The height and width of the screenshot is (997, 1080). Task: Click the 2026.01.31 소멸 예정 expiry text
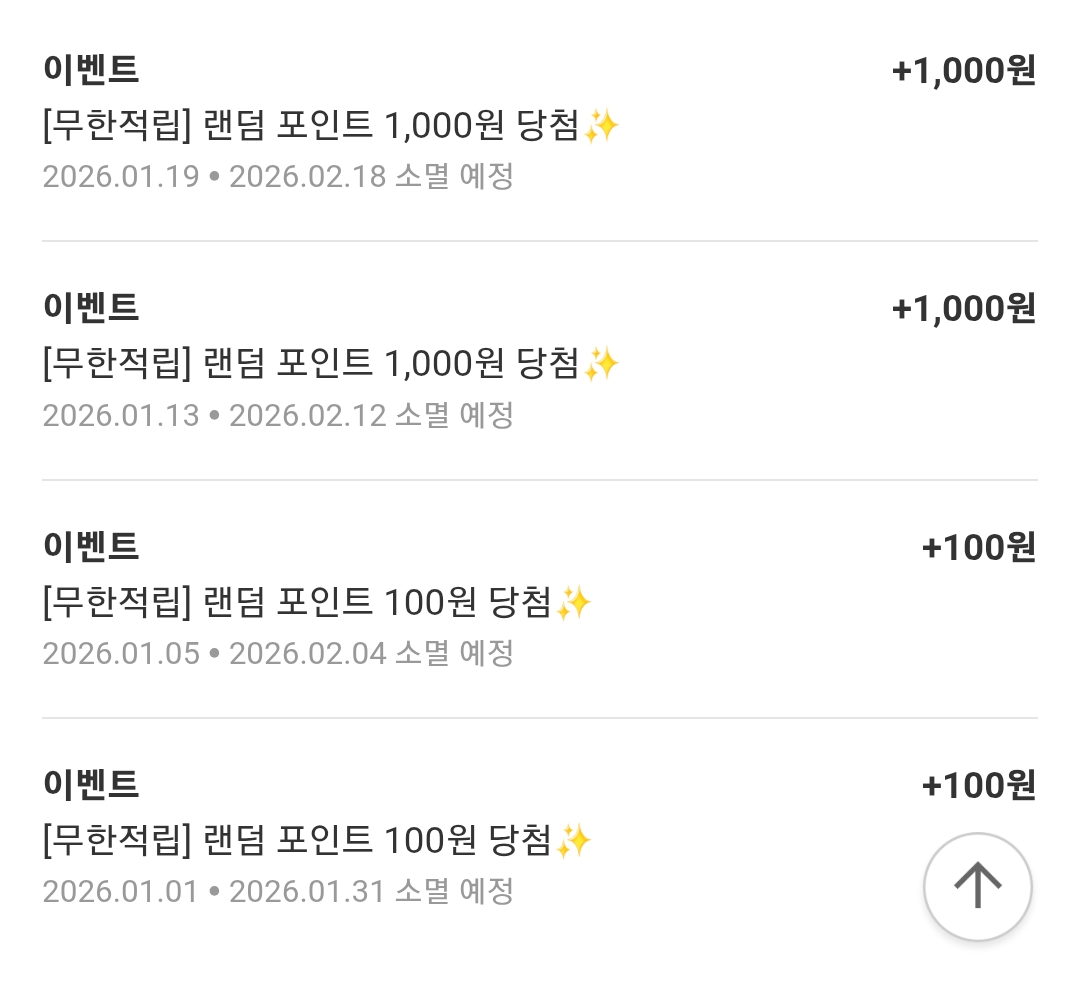(371, 891)

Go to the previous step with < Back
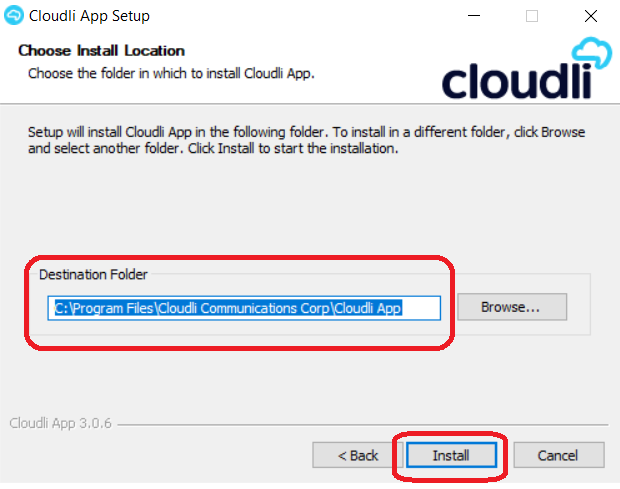coord(357,455)
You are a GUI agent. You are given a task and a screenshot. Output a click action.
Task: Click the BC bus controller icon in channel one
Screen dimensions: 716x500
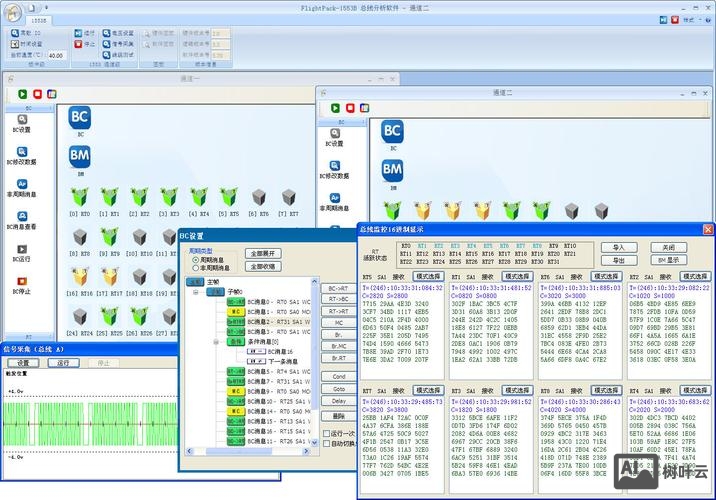coord(79,117)
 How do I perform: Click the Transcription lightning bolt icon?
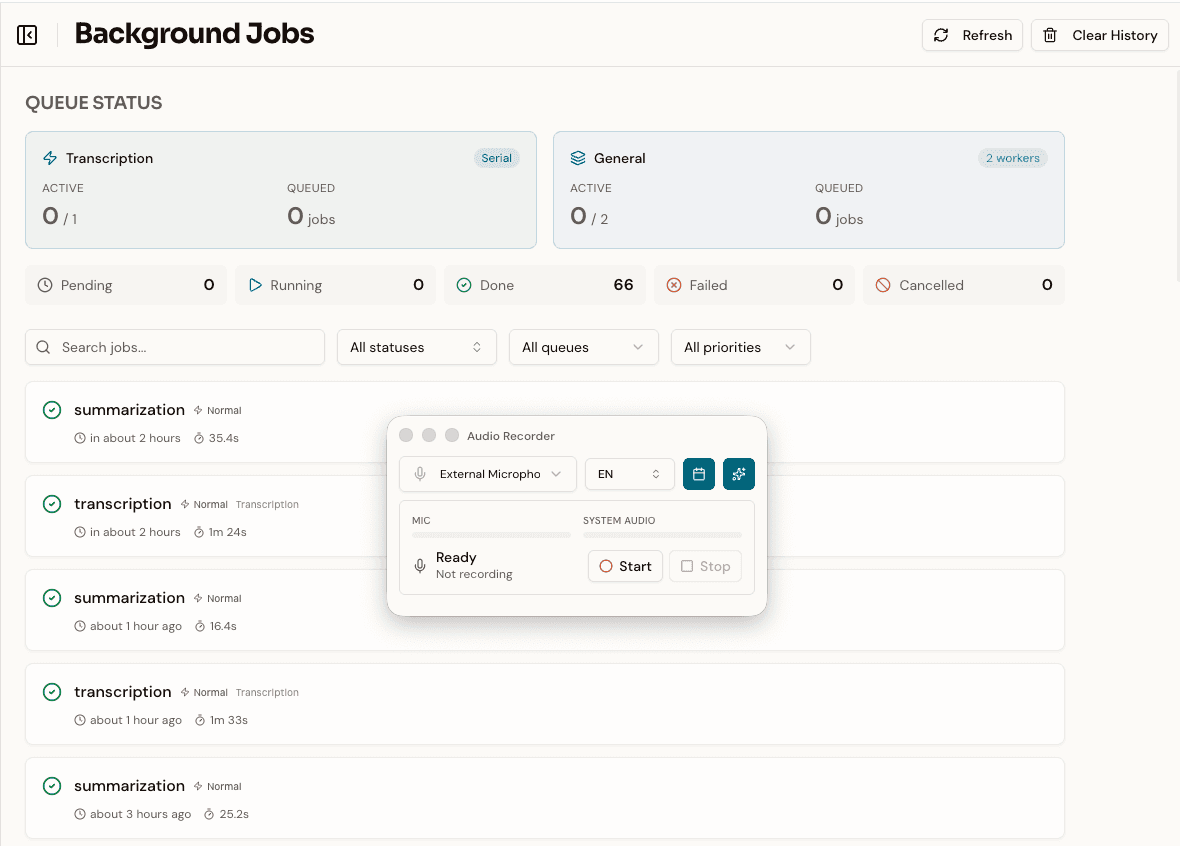50,158
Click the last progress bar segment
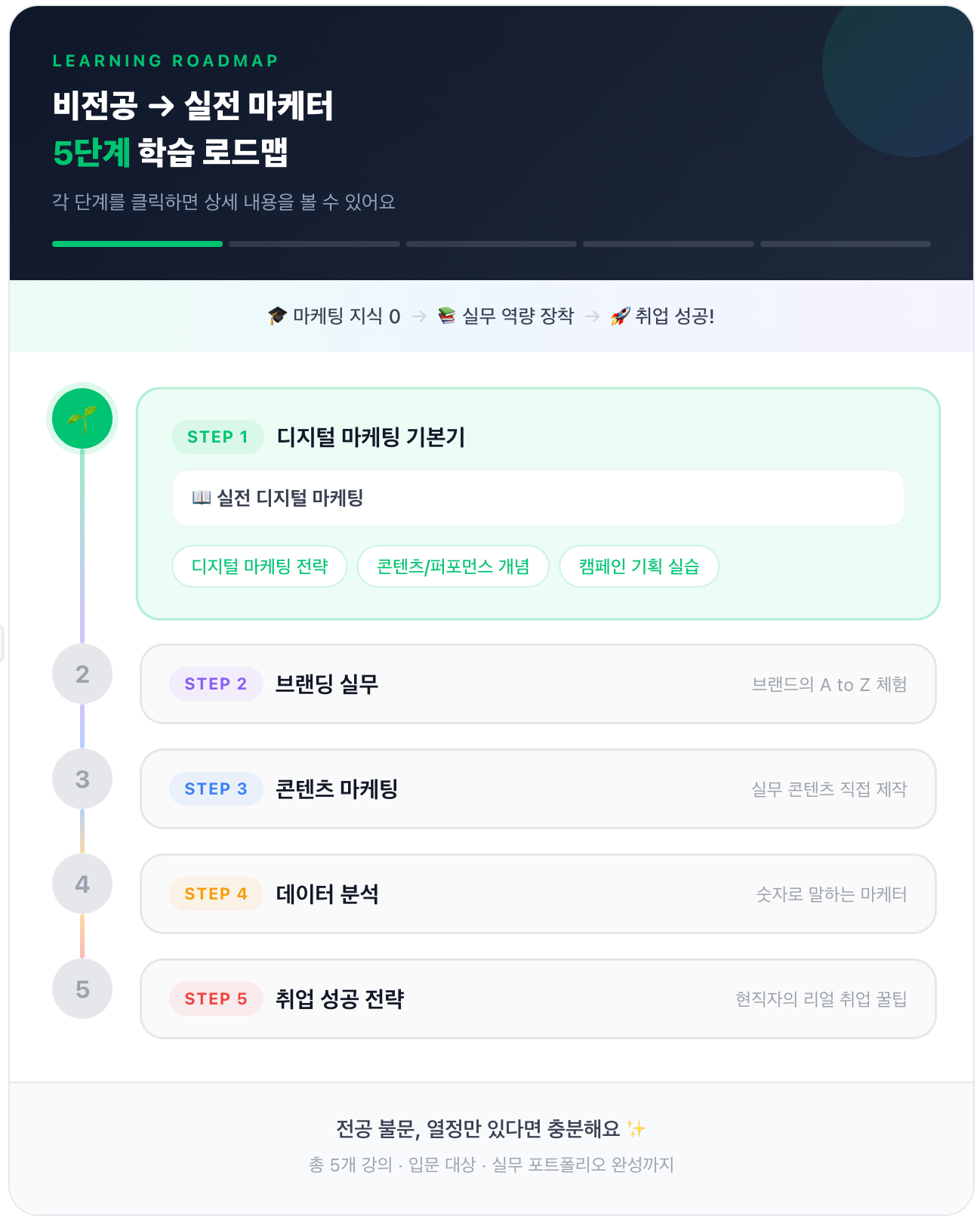The height and width of the screenshot is (1225, 980). (x=845, y=244)
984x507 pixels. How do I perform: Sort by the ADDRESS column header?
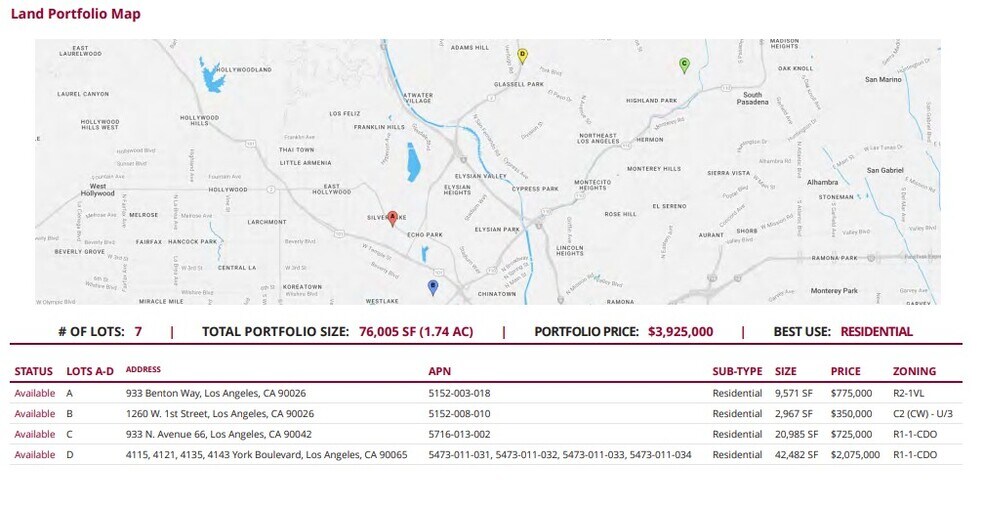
··········
(Work instruction)
The answer must be the full set of records, repeated exactly, with no pictures.

(Solution to this task)
The height and width of the screenshot is (997, 1080). Task: Click the 2026.01.31 소멸 예정 expiry text
(371, 891)

Go to the previous step with < Back
coord(357,455)
You are a GUI agent. You are given a task and a screenshot. Output a click action.
Task: Click the BC bus controller icon in channel one
Screen dimensions: 716x500
coord(79,117)
 How do I perform: Click the Transcription lightning bolt icon?
50,158
Click the last progress bar segment
The height and width of the screenshot is (1225, 980). (x=845, y=244)
984x507 pixels. How do I perform: Sort by the ADDRESS column header?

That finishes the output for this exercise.